*WORK INSTRUCTIONS*.
Could you print exactly the lines of the listing below, starting at the line that has "This screenshot has height=750, width=1200." and ending at the line that has "Viewport: 855px width, 593px height.", and only those lines?
::: GIVEN ENTRIES :::
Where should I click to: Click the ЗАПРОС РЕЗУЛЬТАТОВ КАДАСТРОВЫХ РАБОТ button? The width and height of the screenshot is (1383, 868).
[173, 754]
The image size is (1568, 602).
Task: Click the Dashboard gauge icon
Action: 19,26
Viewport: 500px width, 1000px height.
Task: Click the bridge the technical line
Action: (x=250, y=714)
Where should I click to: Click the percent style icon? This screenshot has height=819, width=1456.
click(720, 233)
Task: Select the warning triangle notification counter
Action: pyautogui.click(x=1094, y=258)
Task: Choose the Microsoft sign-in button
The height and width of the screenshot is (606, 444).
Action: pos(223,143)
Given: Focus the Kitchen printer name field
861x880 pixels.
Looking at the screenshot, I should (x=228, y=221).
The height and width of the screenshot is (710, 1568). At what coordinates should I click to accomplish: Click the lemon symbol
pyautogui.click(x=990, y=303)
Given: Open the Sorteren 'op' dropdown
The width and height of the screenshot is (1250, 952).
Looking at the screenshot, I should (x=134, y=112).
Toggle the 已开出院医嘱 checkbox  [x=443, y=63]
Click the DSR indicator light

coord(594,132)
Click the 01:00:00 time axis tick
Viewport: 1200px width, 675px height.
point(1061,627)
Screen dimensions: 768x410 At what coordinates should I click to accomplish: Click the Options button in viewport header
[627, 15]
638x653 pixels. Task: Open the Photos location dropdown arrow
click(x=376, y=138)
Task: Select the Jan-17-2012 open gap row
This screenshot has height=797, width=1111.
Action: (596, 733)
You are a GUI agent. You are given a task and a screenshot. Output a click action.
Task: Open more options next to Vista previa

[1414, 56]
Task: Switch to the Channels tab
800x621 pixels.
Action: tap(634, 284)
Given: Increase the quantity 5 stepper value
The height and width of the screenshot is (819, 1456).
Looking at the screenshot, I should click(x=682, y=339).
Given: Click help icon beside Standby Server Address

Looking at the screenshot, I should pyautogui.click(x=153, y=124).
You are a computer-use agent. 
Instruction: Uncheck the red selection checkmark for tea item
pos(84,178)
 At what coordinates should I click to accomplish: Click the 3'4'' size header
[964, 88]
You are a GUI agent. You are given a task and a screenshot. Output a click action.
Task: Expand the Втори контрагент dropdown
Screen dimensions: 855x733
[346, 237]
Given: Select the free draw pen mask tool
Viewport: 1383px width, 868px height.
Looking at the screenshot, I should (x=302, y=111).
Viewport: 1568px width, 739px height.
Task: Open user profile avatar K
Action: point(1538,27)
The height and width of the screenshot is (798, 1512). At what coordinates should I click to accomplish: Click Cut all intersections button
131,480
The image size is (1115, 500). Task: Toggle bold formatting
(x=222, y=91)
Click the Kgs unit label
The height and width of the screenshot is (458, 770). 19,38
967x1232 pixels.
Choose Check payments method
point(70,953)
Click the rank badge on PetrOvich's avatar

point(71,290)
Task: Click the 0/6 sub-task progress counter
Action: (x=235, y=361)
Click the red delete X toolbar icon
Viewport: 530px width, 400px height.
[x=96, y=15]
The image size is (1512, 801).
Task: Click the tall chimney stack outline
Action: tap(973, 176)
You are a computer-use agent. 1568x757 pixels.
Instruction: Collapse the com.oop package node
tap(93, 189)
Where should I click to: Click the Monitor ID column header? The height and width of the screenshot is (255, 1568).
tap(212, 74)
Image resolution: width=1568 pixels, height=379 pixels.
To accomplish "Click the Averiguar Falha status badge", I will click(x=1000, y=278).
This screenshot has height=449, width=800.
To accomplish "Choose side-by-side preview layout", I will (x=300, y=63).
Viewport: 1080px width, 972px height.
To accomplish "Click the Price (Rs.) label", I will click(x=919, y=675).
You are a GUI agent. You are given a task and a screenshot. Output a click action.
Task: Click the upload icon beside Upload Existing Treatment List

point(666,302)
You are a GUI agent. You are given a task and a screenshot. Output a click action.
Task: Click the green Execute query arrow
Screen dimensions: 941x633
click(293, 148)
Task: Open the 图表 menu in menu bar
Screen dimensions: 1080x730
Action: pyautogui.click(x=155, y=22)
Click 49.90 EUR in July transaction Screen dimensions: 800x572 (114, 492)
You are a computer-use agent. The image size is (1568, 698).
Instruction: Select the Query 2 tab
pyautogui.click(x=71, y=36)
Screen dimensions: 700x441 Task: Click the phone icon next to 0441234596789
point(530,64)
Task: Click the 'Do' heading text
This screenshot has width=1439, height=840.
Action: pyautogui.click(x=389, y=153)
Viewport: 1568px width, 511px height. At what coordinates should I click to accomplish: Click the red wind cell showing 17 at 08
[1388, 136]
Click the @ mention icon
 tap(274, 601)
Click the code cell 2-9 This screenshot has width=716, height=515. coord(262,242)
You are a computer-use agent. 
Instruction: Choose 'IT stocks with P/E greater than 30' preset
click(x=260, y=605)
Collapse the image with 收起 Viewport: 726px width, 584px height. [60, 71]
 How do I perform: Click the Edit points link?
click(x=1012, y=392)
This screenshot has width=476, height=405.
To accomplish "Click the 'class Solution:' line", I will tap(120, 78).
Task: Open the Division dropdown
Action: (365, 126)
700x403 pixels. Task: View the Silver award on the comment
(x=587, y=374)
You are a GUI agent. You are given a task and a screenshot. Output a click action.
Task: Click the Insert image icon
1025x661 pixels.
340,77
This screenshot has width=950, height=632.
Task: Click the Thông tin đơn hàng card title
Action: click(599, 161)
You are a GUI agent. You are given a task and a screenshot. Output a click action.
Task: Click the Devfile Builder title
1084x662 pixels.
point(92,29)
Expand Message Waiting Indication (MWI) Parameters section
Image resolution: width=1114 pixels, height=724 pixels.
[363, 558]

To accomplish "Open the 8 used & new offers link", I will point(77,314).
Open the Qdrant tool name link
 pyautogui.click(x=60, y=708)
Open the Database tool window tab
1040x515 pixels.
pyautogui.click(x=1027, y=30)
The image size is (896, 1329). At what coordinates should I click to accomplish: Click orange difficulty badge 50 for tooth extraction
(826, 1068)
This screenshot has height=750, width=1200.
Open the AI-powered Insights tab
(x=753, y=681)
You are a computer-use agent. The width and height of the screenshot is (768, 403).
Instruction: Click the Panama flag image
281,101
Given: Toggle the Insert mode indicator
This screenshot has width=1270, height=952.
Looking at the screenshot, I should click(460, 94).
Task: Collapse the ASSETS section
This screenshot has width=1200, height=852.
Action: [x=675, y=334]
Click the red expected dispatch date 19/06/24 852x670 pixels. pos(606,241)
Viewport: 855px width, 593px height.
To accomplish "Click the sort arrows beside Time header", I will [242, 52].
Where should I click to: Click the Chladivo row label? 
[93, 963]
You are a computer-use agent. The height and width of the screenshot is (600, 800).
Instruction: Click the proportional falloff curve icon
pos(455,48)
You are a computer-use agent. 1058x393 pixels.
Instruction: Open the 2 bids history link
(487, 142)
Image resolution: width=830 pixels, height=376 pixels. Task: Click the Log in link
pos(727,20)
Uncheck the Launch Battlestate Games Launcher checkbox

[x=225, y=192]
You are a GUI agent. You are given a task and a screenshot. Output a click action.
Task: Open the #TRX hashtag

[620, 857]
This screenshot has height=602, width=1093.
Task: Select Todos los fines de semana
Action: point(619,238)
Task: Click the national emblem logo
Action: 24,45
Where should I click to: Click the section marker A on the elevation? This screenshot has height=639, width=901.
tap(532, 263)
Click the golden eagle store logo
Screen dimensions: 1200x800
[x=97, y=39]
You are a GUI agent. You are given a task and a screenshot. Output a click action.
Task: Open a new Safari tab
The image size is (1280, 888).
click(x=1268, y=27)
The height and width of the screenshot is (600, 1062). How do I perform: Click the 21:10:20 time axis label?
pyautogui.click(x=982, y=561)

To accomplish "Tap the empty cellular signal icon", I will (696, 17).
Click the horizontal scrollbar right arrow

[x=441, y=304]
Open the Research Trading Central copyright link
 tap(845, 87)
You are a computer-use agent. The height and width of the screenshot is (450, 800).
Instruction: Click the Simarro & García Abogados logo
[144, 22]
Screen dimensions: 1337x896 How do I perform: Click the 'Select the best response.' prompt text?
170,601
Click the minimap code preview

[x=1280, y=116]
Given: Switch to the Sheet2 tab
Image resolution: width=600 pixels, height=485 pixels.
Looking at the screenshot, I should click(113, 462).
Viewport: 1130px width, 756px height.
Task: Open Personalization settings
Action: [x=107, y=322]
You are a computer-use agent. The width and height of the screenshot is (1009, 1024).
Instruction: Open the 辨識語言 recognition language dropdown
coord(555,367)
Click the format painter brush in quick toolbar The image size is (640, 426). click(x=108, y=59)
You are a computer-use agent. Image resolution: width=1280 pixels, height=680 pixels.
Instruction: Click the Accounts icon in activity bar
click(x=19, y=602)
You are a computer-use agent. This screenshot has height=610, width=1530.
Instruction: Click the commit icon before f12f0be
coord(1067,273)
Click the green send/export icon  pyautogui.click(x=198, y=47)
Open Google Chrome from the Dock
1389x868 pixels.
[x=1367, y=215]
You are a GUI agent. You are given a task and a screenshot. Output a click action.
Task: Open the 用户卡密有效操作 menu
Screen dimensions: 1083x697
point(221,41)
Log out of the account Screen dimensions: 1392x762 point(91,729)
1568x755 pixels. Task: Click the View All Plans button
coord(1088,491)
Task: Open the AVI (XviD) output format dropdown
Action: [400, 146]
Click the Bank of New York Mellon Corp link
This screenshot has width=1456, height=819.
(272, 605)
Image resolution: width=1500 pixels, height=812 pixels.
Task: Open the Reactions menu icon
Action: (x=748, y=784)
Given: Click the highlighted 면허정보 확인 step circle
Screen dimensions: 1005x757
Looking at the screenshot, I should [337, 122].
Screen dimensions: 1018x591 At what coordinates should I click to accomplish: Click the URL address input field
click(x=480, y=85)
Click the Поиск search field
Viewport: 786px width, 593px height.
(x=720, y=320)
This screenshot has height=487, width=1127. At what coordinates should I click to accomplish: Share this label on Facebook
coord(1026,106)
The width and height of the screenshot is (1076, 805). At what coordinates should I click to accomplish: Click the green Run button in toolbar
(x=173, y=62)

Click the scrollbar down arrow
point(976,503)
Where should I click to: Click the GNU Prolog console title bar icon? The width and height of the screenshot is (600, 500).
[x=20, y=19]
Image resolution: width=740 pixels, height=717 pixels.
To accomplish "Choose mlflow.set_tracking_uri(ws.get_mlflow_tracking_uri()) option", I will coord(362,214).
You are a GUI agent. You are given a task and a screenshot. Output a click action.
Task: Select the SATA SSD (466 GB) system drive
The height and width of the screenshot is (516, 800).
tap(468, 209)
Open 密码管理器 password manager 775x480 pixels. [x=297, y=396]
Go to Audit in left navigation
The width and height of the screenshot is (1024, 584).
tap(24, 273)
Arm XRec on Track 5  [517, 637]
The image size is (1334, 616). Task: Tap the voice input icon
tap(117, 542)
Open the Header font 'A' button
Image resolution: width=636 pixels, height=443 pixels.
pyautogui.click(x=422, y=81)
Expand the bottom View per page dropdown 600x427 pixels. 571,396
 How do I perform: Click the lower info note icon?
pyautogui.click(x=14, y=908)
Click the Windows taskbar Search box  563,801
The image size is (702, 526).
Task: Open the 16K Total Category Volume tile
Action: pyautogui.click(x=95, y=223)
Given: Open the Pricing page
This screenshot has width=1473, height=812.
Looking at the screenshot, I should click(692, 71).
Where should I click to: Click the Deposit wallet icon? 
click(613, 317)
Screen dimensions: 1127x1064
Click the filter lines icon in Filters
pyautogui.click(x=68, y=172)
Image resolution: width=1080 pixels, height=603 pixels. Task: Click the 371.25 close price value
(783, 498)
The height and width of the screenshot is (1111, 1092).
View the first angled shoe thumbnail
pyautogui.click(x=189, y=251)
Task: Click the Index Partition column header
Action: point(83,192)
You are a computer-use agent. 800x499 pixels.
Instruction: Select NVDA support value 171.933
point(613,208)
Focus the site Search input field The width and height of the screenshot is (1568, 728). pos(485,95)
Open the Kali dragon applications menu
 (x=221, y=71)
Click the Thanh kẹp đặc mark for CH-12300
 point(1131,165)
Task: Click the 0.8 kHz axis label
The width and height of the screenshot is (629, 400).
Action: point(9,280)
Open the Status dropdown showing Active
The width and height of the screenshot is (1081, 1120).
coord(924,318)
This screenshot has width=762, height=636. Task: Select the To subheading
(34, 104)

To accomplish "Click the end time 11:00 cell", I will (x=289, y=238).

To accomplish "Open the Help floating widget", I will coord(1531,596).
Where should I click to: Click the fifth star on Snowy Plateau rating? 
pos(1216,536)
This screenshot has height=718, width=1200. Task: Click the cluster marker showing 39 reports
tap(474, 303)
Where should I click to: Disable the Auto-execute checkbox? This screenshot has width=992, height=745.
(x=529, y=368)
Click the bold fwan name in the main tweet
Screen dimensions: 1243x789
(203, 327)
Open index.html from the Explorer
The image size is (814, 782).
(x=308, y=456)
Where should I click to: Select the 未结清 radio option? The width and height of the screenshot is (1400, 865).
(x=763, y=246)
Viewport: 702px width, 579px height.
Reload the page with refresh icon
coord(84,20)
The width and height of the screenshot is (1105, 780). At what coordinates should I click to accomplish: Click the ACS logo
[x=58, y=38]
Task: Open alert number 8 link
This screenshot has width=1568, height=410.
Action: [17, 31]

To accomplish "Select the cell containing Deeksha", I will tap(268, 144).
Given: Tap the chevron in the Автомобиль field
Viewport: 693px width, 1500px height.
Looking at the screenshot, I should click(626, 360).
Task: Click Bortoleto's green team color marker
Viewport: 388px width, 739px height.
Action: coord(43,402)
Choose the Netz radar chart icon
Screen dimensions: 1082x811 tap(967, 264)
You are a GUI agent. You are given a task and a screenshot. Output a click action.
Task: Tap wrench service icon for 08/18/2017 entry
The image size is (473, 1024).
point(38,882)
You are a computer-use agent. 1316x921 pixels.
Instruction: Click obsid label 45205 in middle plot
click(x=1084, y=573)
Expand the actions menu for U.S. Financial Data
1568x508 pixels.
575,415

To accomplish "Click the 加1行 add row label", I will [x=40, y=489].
:::
*THE ANSWER*.
This screenshot has height=750, width=1200.
Open the AI-powered Insights tab
(x=753, y=681)
You are a computer-use agent. The width and height of the screenshot is (768, 403).
Instruction: Click the Panama flag image
281,101
Given: Toggle the Insert mode indicator
This screenshot has width=1270, height=952.
Looking at the screenshot, I should click(460, 94).
Task: Collapse the ASSETS section
This screenshot has width=1200, height=852.
Action: [x=675, y=334]
Click the red expected dispatch date 19/06/24 852x670 pixels. pos(606,241)
Viewport: 855px width, 593px height.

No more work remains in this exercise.